Anyway, like I said, The Wrangler himself isn't responsible for this egocentricity. He probably finds it as embarrassing as I would.
But, Marko penned this piece of tripe and the gun-nut world bowed and genuflected. They love it when articulate people restate their beliefs for them.
So, top illustration refers to the aforementioned, well-written but poorly thought-out treatise on "The Gun is Civilization".
News flash, Marko. And I say this as someone who could conceivably be your friend:
Anyone with brains and determination can and will get, from you, whatever they want.
Or maybe not.
But, are you willing to take that chance? Match your range skills against someone who's looking at prison if he loses?
I sure as fuck wouldn't be.
More recommended reading: "No Duty to Retreat" by Richard Maxwell Brown.
This was a professor of mine from way back in a portion of my college career, 1985 or so.
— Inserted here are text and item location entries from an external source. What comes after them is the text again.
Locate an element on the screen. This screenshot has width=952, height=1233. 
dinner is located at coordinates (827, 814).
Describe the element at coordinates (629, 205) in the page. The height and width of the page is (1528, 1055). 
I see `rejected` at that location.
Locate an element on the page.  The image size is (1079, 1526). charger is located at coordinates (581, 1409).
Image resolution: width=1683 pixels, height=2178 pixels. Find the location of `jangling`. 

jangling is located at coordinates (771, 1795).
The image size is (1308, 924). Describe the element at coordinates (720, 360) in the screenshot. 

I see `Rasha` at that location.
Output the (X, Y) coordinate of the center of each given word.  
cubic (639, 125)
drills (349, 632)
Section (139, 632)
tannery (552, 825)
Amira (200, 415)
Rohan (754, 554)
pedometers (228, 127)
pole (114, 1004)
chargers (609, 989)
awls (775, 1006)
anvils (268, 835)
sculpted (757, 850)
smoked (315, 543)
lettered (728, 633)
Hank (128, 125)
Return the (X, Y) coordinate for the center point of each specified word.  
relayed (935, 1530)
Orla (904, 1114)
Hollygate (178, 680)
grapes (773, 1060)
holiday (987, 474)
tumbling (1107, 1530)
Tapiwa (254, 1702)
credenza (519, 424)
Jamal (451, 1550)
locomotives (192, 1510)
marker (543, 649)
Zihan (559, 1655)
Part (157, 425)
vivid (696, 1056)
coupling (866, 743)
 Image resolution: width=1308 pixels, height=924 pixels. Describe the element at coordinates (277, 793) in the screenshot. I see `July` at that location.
Marko was just getting pubes then.
I'll close with some words of wisdom from a former tenant of mine, 56 years old and half of that spent "in the joint" (his crime; growing hooter in the woods - repeatedly):

"If you want to hurt somebody, it's the easiest thing in the world. Just meet them on a sidewalk. Don't stop, and when you're just even with them, punch them in the throat and keep walking. They won't be able to do a thing."

5 comments:

andy said...

Tehehehe.
You forgot to mention how pervasive goatees and gout are. Oh, and not quite obesity, but being fat.
"I would have gone, but..." "I did my time back in the 80's, but I can't tell you where..."
But hey, if you're a blogger, you must be an expert, you don't need a name in match roles or academia, because, you have a 1911, and have read the Lord Falkonberg(?) series at LEAST three times.
Oh and you can't hold a job so others should give you $.

Oliver Hart-Parr said...

"Oh and you can't hold a job so others should give you $."
Yeah! That's what I've been trying to get across.
Give me money.
You're off the hook, Andy. You've given me money already.
The rest of you: See how nice I am when you give me money.
Simple, innit?
Seriously, gout. Yeah, I don't get it. You experience pain with a fairly simple remedy which you don't bother with. Then you "share" your pain with the rest of us.
Goatees. Don't get me started.
The Hard Rock Cafe, T-shirt of facial hair. Both cool for ten minutes back in the '80's.
Now you can't throw a rock without hitting one although I haven't tried.
Be fun to.
To quote Bukowski once again;
"...everyone nonconforming in exactly the same way."
You keep threatening to come out here.
What's up, you tease?

Don Gwinn said...

I think you might actually be angrier than George.

Oliver Hart-Parr said...

Don, the fully-strapped educator!
Well duh,
Not only am I angrier. My anger is clinical, medicated - and relates to the other definition of "mad".
George is just occasionally angry about the wrong things, sez' me.

Don Gwinn said...

I'm just glad I grew in the rest of my beard.